Maske altı şiddet en sinsi olanıdır. Bağırış çağırış, itme kakma bile bazen daha dürüsttür; asıl tehlike,
“Senin iyiliğin için” diye başlayan cümlelerde saklıdır. Öğretmenin yaptığı her şeyin doğru kabul
edildiği, “Hocadır, bir bildiği vardır” kültüründe, şiddet kendine pedagojik kılıf bulur.
Çocuk ağlıyorsa “hassastır”, korkuyorsa “utangaçtır”, susmuyorsa “problemli”, itiraz ediyorsa
“saygısız”dır. Yetişkin şiddet uyguladığında ise “haklıdır”. Bu denklemde en ağır şiddet, bağırmak
değil; görmezden gelmektir. Çocuğun kafası karışmışken gözünü kaçırmak, yardım istiyorken
“abartma” demek, “beni yorma” diyerek çocuğu hayatın dış kapısına göndermektir. Eğitimde patoloji
tam olarak burada açığa çıkar. Şiddet, bireysel sapma gibi konuşulur ama aslında sistemik bir hastalıktır.
Çocuğu yaralayan her eğitimci, toplumsal vicdanın çürüdüğünü gösteren klinik bir belirtidir. Okullarda
artan şiddetin nedeni “zor çocuklar” değildir; yetişkinlerin otoriteyle kurduğu travmatik bağdır.
Yetişkin, kendi hayatında maruz kaldığı baskıyı, “ben de böyle terbiye edildim” rahatlığıyla yeniden
üretir. Böylece “eğitsel sadizm” dediğimiz şey, güç boşluğunu en savunmasız olanda doldurmaya
çalışan yaralı yetişkinliğin yöntemi hâline gelir. Sınıfta bir tokat duyulduğunda çocuğun değil, insanlığın
iflas kaydı tutulur. Sonuçlar ise, zannedildiğinden çok daha ağırdır. Bir çocuğun beyninde korku,
öğrenme merkezini kapatır. Tehdit algılandığında beden hayatta kalma moduna geçer; zihin bilgiyi
değil, kaçışı kaydeder. Öğretmeninden korkan çocuk yalnız dersten değil, kendinden de uzaklaşır.

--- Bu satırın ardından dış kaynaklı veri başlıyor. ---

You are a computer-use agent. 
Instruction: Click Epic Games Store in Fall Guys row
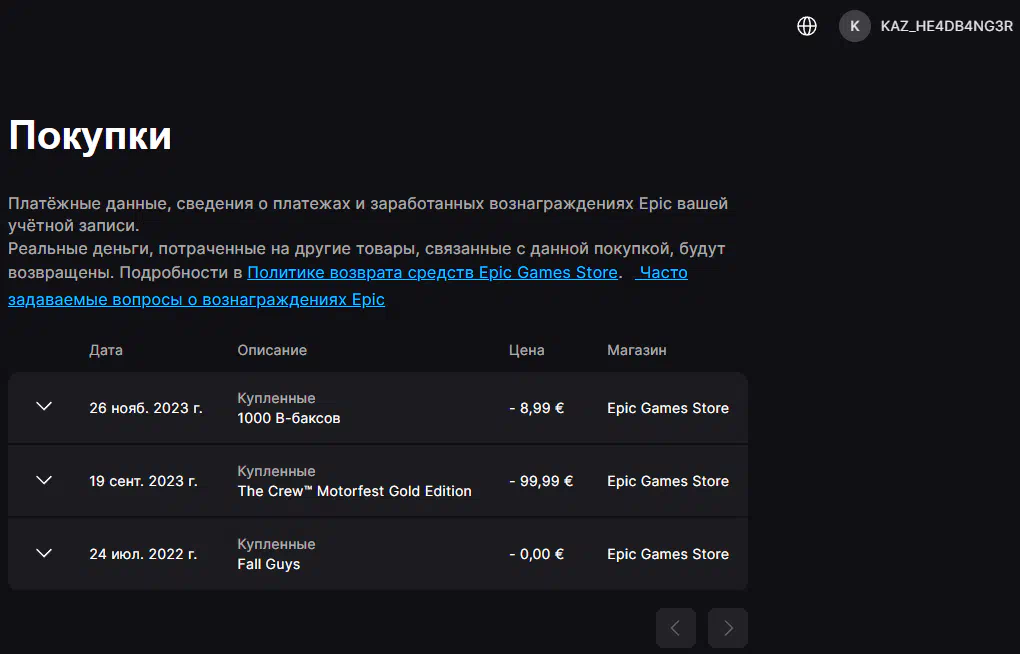click(x=667, y=554)
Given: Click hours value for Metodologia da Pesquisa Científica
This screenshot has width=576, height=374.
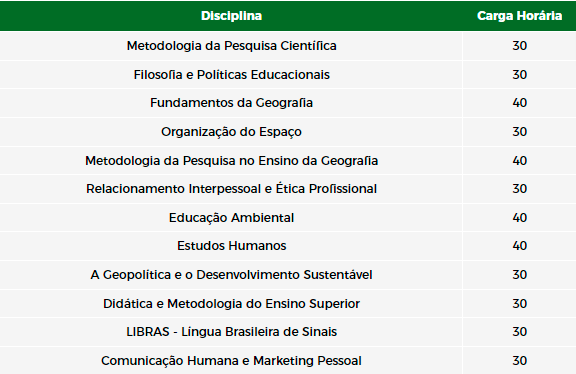Looking at the screenshot, I should 519,46.
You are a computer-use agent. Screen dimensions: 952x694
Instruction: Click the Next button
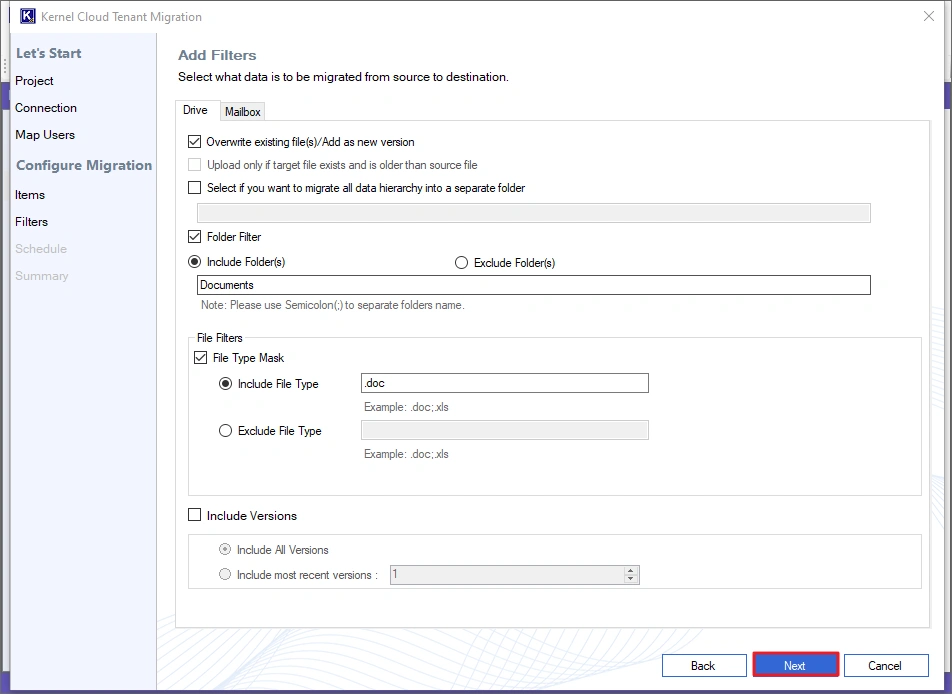coord(795,665)
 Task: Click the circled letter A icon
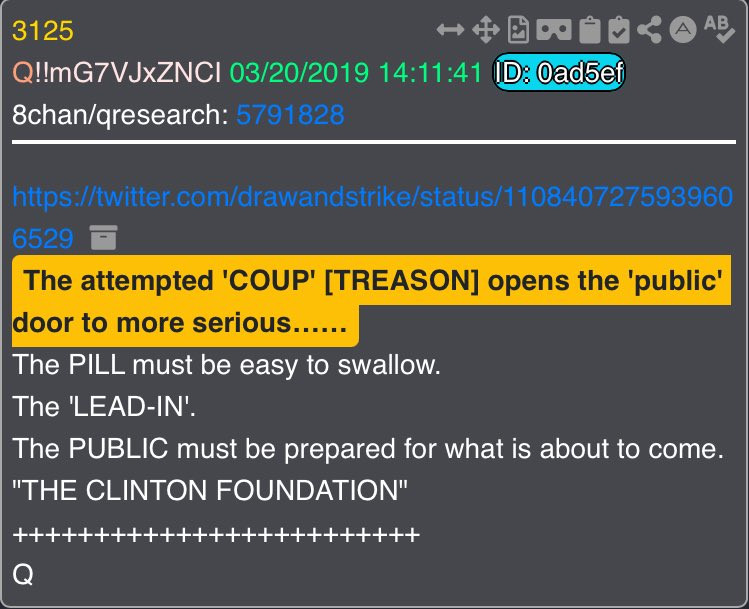[683, 30]
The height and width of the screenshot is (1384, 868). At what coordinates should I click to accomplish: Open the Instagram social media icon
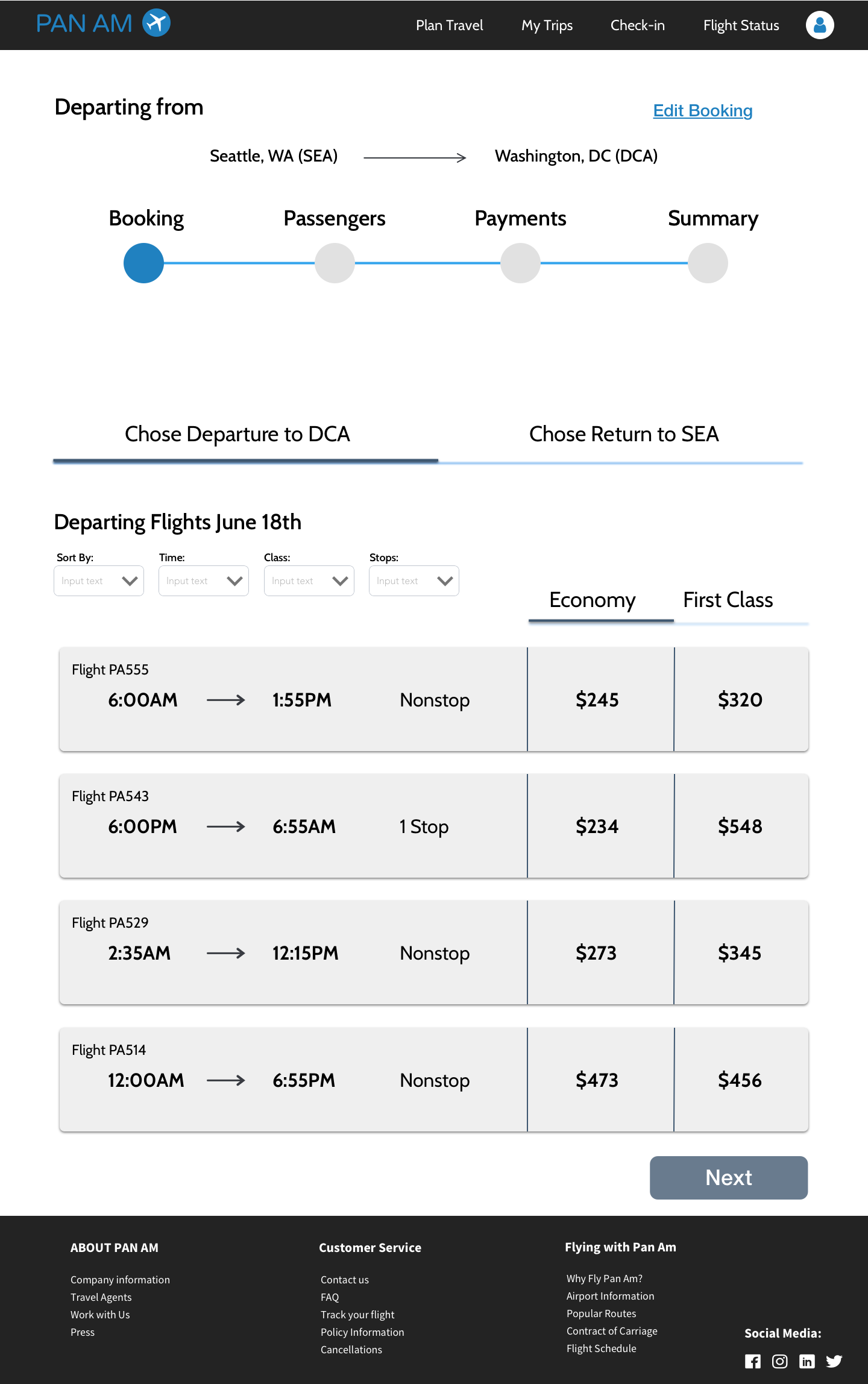pyautogui.click(x=779, y=1361)
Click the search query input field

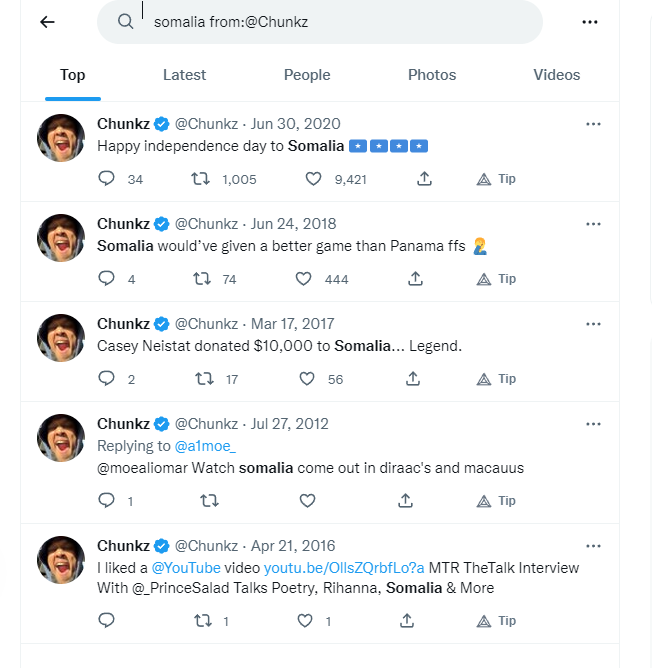pos(320,22)

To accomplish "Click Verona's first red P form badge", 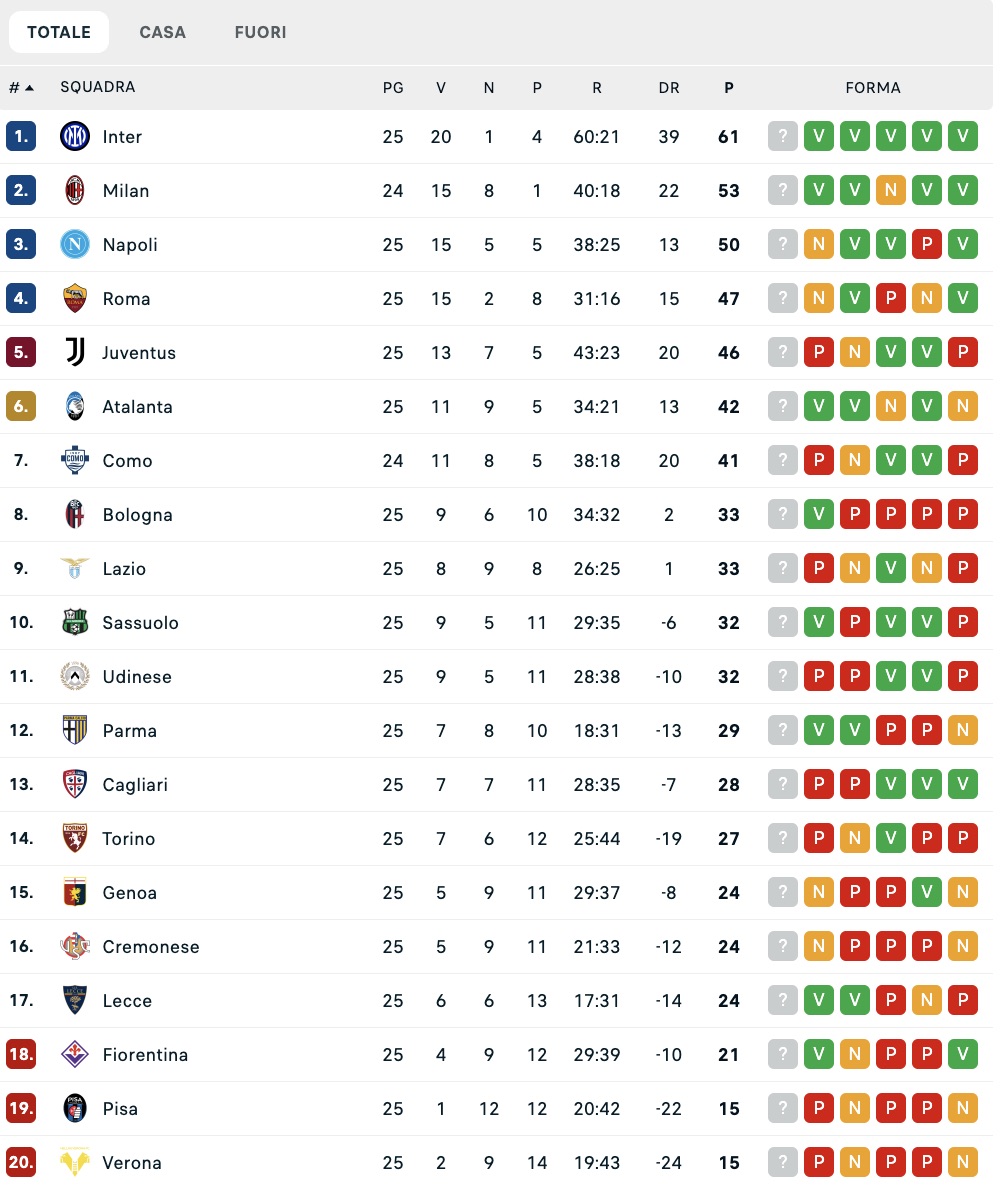I will 819,1163.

Özgüveni biter, merakı solar, dünyaya güveni çatlar. Travma yaşayan çocuklar yıllarca ya saldırganlaşır
ya içe kapanır ya herkese saldırırlar ya kendilerinden bile saklanırlar. Bir şiddet davranışı bir kez yaşanır,
etkisi bir ömür sürer; bir sınıfta başlar, bir nesle yayılır. Dünyanın anlamsızlığıyla yüzleşmek cesaret
ister. Ben yüzleşirken gözlerim doluyor. Önce şu gerçeği kabullenmek zorundayız: Çocuğa şiddet bir
“meslek hatası” değil, toplumun bilinç dışında büyüttüğü sadist tortunun ortaya çıkışıdır. Kendi
çocukluğunu iyileştirmemiş birinin eline çocuk emanet etmek akıl işi değildir. Duygusal düzenleme
becerisi olmayan birine sınıf teslim etmek, eline silah verilmiş tetikte birini kalabalığa salmak gibidir.
Öğretmenlik bilgi mesleği kadar, ruh mesleğidir. Öğretmen seçiminde yalnızca diploma değil, ruh
sağlığı, empati kapasitesi, öfke kontrolü, travma farkındalığı gibi alanlar da sorgulanmalıdır. “Sınıf içi
şiddetin psikodinamiği” her eğitimcinin muhakkak öğrenmesi gereken bir ders olmalıdır. Bu ülkede en
savunmasız olanlar, yani çocuklar, en kolay incinenler. Ve onları inciten şey çoğu zaman bir anlık öfke
değil, sistemin derinleşmiş ihmalidir. Şiddetin üstü kapatıldıkça, raporlar hafifletildikçe, “abartma”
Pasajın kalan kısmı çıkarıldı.